We began the crawl around winding roads to the St. Mary entrance of Glacier. When we got there, the park ranger gave us a pamphlet on “roadside bears.” Very exciting indeed. We stopped into the visitor’s center to get the scoop on which entrances were open and exactly how bad the roads were and how far we could go on each (some of them were partially closed). We were able to go about halfway down Going-to-the-Sun Road before we had to turn around and head back due to closure. Unfortunately, we saw zero wildlife, but the scenery was particularly beautiful. (I thought bears were supposed to just walk right up to you on the road here. Roadside bears, right? Nope.) We headed north to Many Glacier Road; our book said this area was “teeming” with bears. The road was a touch sketchy here, but not too bad. We made it all the way down and had to turn around at a campground. As we were turning, we saw an elk just hanging out by a picnic table. Several folks walking nearby didn’t even seem to notice its existence. After Many Glacier, we decided to drive Two Medicine Road, which was also purported to be a wildlife hotspot.
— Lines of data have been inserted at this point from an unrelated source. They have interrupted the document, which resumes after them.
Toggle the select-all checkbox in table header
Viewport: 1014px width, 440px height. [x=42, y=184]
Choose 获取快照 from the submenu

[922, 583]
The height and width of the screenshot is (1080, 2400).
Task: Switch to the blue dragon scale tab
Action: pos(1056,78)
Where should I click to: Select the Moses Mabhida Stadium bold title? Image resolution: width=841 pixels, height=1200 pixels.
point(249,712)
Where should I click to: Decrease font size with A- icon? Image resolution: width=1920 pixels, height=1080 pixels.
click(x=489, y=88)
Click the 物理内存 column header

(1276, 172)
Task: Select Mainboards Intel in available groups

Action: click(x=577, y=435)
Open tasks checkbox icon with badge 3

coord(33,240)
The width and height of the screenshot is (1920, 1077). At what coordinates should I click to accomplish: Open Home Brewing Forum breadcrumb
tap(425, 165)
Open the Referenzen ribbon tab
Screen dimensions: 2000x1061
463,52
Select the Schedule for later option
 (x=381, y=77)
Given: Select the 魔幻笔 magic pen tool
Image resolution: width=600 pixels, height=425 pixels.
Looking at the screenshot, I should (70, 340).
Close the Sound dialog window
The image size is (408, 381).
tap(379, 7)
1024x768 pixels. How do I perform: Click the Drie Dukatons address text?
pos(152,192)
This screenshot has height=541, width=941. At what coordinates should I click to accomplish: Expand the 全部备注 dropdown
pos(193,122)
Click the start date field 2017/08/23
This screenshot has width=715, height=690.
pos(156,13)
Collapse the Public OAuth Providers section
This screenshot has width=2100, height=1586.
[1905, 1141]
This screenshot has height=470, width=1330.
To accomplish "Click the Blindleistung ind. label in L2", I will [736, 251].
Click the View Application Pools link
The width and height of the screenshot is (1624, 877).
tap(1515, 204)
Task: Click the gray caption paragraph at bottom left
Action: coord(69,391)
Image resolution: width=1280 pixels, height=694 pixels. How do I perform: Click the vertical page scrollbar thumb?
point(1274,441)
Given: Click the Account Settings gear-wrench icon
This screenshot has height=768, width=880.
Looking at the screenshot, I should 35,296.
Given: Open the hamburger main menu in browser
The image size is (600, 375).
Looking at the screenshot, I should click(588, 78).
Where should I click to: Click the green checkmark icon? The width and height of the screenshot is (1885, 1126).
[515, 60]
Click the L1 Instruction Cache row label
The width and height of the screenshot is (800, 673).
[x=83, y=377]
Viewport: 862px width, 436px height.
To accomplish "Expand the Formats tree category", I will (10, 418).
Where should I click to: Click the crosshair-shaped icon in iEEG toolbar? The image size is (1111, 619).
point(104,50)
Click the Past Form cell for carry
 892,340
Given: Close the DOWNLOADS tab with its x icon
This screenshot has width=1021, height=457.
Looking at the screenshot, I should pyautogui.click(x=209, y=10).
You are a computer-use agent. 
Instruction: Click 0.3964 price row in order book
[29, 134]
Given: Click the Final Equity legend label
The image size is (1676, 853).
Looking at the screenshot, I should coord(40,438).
These roads were really small and winding and it started to rain a little. Fortunately, it never got too terrible out. Again, saw no bears, but we did catch a bull moose behind a restroom stop. Big guy. Once again, a few hikers were in the immediate area and seemed to be oblivious.Glacier National Park

After driving every entrance on the east side of the park, we began the drive to our hotel; we had to drive all the way around the south border of the park since Going-to-the-Sun Road was closed in the middle. We were excited about this, though, because we got to drive through Flathead National Forest and Great Bear Wilderness Area. Still hope for more bear sightings, we figured. To no avail, but the trek was a beautiful highway that curved through mountains and along rivers. We arrived at the Belton Chalet in West Glacier, which has a well-renowned restaurant on site. Came to find that the restaurant actually opened the day after we left, so that was a little disappointing. Got to walk a few yards down the road to a small diner for all our meals. The Chalet was really nice. There was no TV again, but the room and location was relaxing. It actually took some time to fall asleep because it was so, so quiet out.


We slept in for once and embarked on a tour of Glacier’s famous Going-to-the-Sun Road, which was partially open on the west entrance. Truthfully, the scenery, while never dull, was very much the same as the day before, though we did stop off and view all the recommended stops. A turquoise glacial river wound through the forest. We drove as far as we could on Going-to-the-Sun and turned around to head to Kalispell, where we’d spend a single night before flying back home. I’d actually booked the same hotel Jeff and I stayed at on our Pacific Northwest road trip; it’s a little reminiscent of “The Shining” inside, but is a historic building right in the middle of Kalispell’s tiny downtown. As with all trips, this one, too, must come to an end. …But that just means I get to start planning the next one!


Today’s featured photo: The turquoise waters of a rushing river just off Glacier’s Going-to-the-Sun Road.